Today (Thursday) an application was filed for a judicial review into how Oxfordshire Clinical Commissioning Group (OCCG) has consulted with the public over changes to services including maternity, critical care and hospital bed use.

The challenge is on behalf of Cherwell District Council, South Northamptonshire Council, Stratford-on-Avon District Council and Banbury Town Council as co-claimants and with support from the Keep the Horton General campaign group.

Ian Davies, interim joint chief executive of Cherwell and South Northamptonshire Councils, said: "Oxfordshire Clinical Commissioning Group has carried out a two-phase consultation into plans to downgrade key services at the Horton General Hospital. This approach has proved incredibly confusing and those who will be most affected by any changes namely the residents of Banbury  and surrounding areas are still unsure as to exactly what is happening to their local hospital.
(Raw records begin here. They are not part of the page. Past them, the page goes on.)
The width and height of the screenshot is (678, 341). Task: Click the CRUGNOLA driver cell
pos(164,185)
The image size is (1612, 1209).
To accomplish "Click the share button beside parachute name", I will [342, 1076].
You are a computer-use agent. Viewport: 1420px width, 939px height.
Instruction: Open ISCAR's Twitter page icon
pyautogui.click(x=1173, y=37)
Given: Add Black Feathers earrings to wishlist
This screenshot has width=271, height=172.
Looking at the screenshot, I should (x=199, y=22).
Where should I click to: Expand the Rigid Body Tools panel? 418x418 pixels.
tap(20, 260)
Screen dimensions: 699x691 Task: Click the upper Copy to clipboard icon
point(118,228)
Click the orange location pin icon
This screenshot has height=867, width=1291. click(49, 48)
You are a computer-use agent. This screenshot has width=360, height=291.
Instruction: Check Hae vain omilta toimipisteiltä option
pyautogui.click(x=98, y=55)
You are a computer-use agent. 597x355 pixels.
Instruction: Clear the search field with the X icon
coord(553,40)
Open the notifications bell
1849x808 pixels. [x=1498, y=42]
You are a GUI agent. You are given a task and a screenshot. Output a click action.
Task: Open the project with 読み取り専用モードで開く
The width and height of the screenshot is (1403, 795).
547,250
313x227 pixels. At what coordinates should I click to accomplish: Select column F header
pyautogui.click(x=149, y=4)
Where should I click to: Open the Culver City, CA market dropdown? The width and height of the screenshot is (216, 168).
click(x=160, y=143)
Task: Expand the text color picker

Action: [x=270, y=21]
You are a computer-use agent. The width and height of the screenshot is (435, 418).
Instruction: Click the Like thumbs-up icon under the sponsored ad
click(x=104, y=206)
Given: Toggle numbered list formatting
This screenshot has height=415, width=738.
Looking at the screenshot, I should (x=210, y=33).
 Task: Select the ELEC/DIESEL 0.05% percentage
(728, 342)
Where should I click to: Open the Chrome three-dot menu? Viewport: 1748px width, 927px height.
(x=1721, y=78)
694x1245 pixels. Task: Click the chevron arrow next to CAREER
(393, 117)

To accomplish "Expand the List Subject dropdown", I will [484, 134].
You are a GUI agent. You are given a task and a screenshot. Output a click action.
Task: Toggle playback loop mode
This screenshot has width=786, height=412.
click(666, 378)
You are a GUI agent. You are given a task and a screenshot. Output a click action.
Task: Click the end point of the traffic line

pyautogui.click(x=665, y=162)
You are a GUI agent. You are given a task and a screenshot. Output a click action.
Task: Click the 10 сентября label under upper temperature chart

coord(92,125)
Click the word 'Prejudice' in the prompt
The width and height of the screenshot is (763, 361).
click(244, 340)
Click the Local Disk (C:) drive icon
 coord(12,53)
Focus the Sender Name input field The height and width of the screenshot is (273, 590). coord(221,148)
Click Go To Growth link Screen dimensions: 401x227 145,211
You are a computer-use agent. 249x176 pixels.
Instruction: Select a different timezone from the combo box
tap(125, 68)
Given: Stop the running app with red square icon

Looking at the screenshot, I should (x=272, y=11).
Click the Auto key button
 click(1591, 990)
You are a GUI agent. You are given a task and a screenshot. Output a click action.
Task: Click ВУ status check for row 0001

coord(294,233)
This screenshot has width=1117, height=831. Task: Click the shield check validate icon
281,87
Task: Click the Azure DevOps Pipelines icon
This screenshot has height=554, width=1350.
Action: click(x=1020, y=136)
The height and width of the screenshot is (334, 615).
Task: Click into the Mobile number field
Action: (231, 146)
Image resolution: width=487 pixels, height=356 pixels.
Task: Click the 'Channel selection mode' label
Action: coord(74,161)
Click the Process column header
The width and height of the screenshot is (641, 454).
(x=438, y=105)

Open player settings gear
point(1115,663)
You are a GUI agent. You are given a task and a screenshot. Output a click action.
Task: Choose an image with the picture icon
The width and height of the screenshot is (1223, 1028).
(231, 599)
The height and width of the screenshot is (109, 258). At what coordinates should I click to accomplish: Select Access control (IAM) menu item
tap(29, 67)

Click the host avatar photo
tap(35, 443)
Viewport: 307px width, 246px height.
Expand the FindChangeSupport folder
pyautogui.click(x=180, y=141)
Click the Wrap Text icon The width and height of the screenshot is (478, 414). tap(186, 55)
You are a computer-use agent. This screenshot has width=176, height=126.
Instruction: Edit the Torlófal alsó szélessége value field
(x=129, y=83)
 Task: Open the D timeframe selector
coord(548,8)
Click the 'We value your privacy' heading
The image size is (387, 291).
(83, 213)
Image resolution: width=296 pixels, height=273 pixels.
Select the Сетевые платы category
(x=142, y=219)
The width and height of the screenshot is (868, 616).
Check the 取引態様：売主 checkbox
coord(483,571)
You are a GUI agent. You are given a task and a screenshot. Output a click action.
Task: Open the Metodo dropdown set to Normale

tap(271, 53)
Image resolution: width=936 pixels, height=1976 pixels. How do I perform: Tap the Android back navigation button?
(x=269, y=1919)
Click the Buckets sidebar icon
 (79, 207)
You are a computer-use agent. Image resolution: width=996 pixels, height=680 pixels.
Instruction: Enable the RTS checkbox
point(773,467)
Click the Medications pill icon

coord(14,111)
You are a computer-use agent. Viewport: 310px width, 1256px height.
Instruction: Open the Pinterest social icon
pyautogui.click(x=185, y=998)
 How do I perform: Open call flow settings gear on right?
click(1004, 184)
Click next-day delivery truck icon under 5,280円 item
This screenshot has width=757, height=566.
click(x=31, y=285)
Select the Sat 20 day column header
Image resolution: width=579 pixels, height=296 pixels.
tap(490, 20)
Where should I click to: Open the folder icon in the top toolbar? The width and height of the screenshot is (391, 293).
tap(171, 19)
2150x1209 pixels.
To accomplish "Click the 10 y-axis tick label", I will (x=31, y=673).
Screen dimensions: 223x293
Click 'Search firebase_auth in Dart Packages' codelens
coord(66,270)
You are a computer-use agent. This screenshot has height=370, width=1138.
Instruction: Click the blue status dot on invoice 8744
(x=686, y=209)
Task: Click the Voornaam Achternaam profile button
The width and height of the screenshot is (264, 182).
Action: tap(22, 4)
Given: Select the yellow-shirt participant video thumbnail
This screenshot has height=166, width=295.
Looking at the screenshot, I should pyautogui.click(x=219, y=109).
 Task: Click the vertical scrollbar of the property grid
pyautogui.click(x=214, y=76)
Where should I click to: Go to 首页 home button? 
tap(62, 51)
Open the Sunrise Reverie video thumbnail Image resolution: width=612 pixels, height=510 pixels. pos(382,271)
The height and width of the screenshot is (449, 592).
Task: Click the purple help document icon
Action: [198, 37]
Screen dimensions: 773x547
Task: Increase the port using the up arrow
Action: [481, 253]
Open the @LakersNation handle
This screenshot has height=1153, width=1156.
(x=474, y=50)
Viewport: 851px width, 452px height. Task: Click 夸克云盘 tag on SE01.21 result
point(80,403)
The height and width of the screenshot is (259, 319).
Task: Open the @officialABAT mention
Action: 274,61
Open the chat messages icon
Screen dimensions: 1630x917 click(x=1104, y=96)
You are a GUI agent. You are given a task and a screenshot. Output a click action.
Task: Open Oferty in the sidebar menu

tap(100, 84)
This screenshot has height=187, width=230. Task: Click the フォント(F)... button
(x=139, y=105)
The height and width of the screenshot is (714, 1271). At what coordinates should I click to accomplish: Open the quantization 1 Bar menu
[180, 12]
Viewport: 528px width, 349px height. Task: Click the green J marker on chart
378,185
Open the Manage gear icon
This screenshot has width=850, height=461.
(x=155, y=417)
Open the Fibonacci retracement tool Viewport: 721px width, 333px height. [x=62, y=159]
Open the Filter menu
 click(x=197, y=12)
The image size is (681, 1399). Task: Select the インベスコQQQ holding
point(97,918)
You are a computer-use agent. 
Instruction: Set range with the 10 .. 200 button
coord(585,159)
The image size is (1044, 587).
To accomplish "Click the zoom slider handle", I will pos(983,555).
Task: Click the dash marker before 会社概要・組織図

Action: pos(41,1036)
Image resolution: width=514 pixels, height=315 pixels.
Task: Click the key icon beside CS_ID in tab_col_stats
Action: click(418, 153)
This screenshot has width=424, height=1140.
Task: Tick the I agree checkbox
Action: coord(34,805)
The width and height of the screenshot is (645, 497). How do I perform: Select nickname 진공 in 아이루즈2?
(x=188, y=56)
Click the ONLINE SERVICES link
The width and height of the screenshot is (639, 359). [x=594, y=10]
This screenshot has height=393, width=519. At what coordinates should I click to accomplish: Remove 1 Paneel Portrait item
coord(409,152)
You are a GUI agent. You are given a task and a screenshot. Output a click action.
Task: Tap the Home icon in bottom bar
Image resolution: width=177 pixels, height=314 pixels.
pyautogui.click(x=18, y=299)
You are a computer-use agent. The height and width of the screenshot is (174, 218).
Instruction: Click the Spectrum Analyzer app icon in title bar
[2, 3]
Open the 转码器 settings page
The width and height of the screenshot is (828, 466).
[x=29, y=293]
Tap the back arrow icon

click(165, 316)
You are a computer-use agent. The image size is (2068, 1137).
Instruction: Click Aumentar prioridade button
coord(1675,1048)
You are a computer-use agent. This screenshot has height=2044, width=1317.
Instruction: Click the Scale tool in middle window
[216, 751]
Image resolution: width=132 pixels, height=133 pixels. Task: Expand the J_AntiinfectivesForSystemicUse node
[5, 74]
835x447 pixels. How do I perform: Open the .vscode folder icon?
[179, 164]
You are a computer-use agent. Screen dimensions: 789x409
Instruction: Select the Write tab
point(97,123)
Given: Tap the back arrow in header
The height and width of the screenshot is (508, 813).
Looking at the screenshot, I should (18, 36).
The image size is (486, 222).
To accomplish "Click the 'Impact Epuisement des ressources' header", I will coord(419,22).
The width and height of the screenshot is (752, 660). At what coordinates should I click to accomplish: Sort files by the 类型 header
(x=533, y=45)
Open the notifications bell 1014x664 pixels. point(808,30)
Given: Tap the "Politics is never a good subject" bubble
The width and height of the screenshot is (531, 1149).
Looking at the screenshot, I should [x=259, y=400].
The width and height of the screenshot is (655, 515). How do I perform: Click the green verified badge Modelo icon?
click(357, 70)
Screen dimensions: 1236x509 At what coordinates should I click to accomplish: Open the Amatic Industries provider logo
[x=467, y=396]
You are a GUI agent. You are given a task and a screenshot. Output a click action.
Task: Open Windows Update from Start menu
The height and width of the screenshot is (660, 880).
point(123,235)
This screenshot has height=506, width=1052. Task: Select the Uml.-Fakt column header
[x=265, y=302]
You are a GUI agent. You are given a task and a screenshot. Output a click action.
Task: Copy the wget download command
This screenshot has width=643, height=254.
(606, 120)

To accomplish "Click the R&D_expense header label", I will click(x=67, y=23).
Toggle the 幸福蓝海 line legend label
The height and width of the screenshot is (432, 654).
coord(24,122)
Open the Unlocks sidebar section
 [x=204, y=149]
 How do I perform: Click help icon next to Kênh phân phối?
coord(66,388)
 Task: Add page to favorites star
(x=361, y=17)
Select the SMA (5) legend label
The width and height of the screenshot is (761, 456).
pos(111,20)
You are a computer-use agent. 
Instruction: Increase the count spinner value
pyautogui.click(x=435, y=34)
"For over two months we have struggled to help local people understand the implications of what is being consulted on and we have tried to answer the real concerns of real people. But there is still widespread confusion. We know the Horton General Hospital is a very valued and accessible hospital to many residents of South Northamptonshire who regard it as their "local" hospital of choice.

"These proposals have significant and permanent implications for future access to local services. Therefore we consider it entirely unacceptable that the OCCG is trying to move ahead with plans which have not been fully understood by those who will suffer the consequences."

The OCCG is consulting on five key proposals which include taking all of the most serious critical care patients and all stroke cases directly to Oxford. The consultation also proposes changing the way hospital beds are used and permanently closing almost 200 beds between the Horton and Oxford Hospitals.

A key aspect of the changes would involve changes to the maternity unit and replacing a consultant-led service with only midwives. This would mean there would be no doctors or opportunity for epidural relief which means 90 per cent of mothers will have to travel to Oxford or other hospitals.

The only proposal which would increase availability at the Horton would relate to planned care services. These are procedures and treatments which are not carried out in an emergency but are planned in advance, such as outpatient appointments, elective surgery and diagnostic activities and are welcomed with the right investment.

Having now submitted the judicial review, we will wait to hear if the case will proceed to the High Court for consideration. A decision on this is expected next month.